Informative gene selection and tumor classification by null space LDA for microarray data

  • Authors:
  • Feng Yue;Kuanquan Wang;Wangmeng Zuo

  • Affiliations:
  • Biocomputing Research Center, The School of Computer Science and Technology, Harbin Institute of Technology, Harbin, China;Biocomputing Research Center, The School of Computer Science and Technology, Harbin Institute of Technology, Harbin, China;Biocomputing Research Center, The School of Computer Science and Technology, Harbin Institute of Technology, Harbin, China

  • Venue:
  • ESCAPE'07 Proceedings of the First international conference on Combinatorics, Algorithms, Probabilistic and Experimental Methodologies
  • Year:
  • 2007

Quantified Score

Hi-index 0.00

Visualization

Abstract

DNA microarray technology can monitor thousands of genes in a single experiment. One important application of this high-throughput gene expression data is to classify samples into known categories. Since the number of gene often exceeds the number of samples, classical classification methods do not work well under this circumstance.
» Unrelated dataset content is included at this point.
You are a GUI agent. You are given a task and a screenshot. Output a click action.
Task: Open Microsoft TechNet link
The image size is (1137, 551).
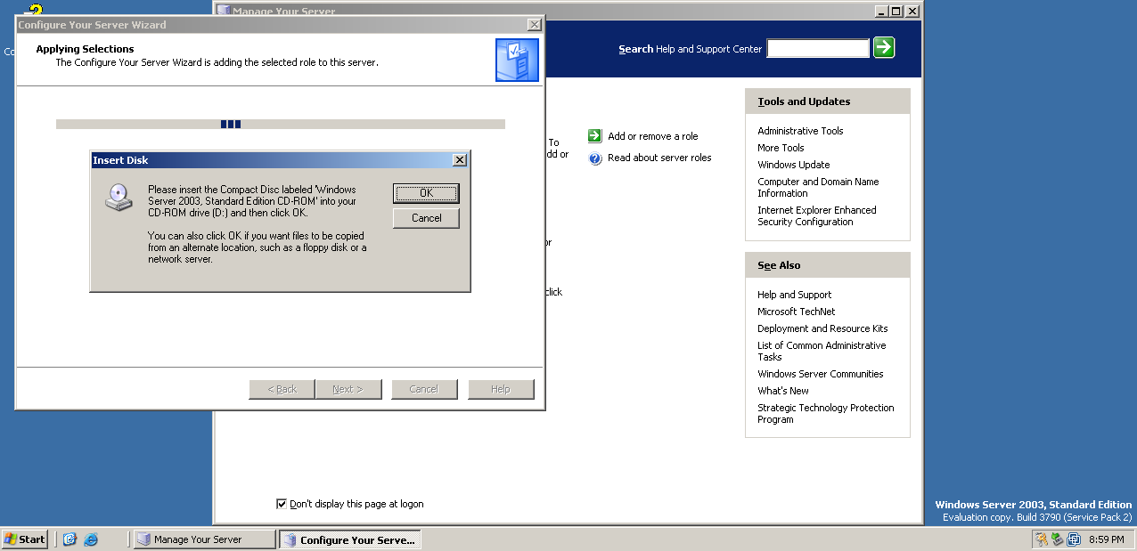click(x=797, y=312)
Furthermore, there are many irrelevant and redundant genes which will decrease classification accuracy, thus a gene selection process is necessary. More accurate classification result using these selected genes is expected. A novel informative gene selection and sample classification method for gene expression data is proposed in this paper. This method is based on Linear Discriminant Analysis (LDA) in the regular space and the null space of within-class scatter matrix. By recursively filtering genes which have smaller coefficient in the optimal projection basis vectors, the remaining genes are more and more informative. The results of experiments on leukemia dataset and the colon dataset show that genes in this subset have much less correlations and more discriminative power compared to those selected by classical methods.